“Once it’s enacted, the impact of climate change legislation on the electric power industry will be ten times bigger than that of the Clean Air Act,” said Dan Adamson, an attorney with the law firm of Davis Wright Tremaine and chair of the opening session at the 2nd Annual Carbon Constraint Conference (Figure 1).

1. Searching for low-carbon solutions. Dan Adamson, an attorney with the law firm of Davis Wright Tremaine, welcomed participants at the 2nd Annual Carbon Constraint Conference. Conference sessions explored where the electric power industry stands today with regard to carbon legislation and regulations. Source: POWER
His was just one of many interesting predictions made during the lively presentations and discussions at the event, which is now colocated with the ELECTRIC POWER Conference & Exhibition. This two-day conference focused on the impact of carbon constraint laws and technical solutions for the power generation industry.

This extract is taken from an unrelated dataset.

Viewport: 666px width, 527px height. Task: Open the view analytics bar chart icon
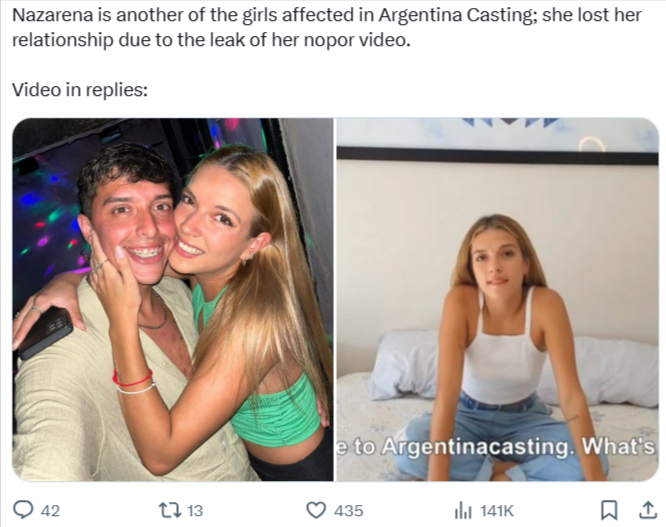[463, 510]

Although the panelists all agreed that the current political move toward some type of climate change legislation has created great uncertainty for the utility industry, they expressed a variety of views about the best way for the industry to prepare for the likely implementation of proposed new laws.
National cap-and-trade program on the horizon
The conference began with a focus on the impact of proposed carbon constraint legislation and regulations on the electric power industry. Adamson discussed the Leiberman-Warner bill that was then pending in the U.S. Senate (and that died a month later after a procedural vote in the Senate). The bill, named America’s Climate Security Act (S. 2191), sought to cut total U.S. greenhouse gas (GHG) emissions by as much as 19% below the 2005 level by 2020.
Adamson suspected that the legislation, cosponsored by Sen. Joe Lieberman (I-Conn.) and Sen. John Warner (R-Va.), probably would not pass in 2008 because of the pending presidential election. However, federal climate change legislation could be passed in 2009 or 2010, because the remaining presidential candidates support enacting some type of bill that will control GHG emissions, Adamson said. (For more information on the candidates’ positions on energy policy, see "Not a quarter's worth of difference.")
The important issues that will have to be addressed in any national cap and trade program set up under federal legislation, according to Adamson, are as follows:
- What should be the pace of CO2 reduction, and how do we determine the appropriate amount of CO2 reduction?
- How should we handle possible cost controls? Will there be a cap on the price of CO2?
- How will allowances to emit be handled?
- What happens to existing emissions trading programs set up by different U.S. regions and states, such as the Regional Greenhouse Gas Initiative (composed of 10 northeastern states) and the Western Climate Initiative (including five western states and one Canadian province)?
- How should offsets be handled? A big challenge will involve setting up standards that are acceptable to different stakeholders, such as the electric power industry and environmental groups.
- What will be the United States’ role in an international context as far as determining overall global carbon constraints?